Print the lines from the one containing "This screenshot has height=584, width=1568." through the end of the lines without any changes.

# Given records
+ + + + + + +

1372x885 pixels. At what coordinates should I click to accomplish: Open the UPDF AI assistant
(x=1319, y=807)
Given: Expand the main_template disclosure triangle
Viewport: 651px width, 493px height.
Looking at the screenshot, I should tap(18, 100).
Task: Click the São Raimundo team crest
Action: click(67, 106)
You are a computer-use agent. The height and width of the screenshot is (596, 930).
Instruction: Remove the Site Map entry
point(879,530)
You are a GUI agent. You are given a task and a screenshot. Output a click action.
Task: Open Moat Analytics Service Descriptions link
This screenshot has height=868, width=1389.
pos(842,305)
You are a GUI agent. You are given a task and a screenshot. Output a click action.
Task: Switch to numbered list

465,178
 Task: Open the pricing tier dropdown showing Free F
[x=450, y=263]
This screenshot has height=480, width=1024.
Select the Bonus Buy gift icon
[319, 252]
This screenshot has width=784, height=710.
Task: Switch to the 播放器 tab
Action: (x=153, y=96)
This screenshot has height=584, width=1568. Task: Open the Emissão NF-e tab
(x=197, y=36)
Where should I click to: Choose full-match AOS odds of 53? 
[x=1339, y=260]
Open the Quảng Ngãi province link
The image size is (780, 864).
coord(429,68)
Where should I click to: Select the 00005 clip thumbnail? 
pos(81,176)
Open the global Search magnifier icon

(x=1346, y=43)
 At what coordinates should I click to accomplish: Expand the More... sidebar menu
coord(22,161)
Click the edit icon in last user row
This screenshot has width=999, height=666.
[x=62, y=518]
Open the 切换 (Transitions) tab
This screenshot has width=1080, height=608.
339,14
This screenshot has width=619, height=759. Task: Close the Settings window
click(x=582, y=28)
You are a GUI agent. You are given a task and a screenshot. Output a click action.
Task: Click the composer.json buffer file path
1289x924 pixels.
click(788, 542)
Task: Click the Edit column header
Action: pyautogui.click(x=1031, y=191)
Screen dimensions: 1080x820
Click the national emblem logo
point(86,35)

+ + + + + + +

# Exercise result
This screenshot has height=584, width=1568. Task: Open the Emissão NF-e tab
(x=197, y=36)
Where should I click to: Choose full-match AOS odds of 53? 
[x=1339, y=260]
Open the Quảng Ngãi province link
The image size is (780, 864).
coord(429,68)
Where should I click to: Select the 00005 clip thumbnail? 
pos(81,176)
Open the global Search magnifier icon

(x=1346, y=43)
 At what coordinates should I click to accomplish: Expand the More... sidebar menu
coord(22,161)
Click the edit icon in last user row
This screenshot has width=999, height=666.
[x=62, y=518]
Open the 切换 (Transitions) tab
This screenshot has width=1080, height=608.
339,14
This screenshot has width=619, height=759. Task: Close the Settings window
click(x=582, y=28)
You are a GUI agent. You are given a task and a screenshot. Output a click action.
Task: Click the composer.json buffer file path
1289x924 pixels.
click(788, 542)
Task: Click the Edit column header
Action: pyautogui.click(x=1031, y=191)
Screen dimensions: 1080x820
Click the national emblem logo
point(86,35)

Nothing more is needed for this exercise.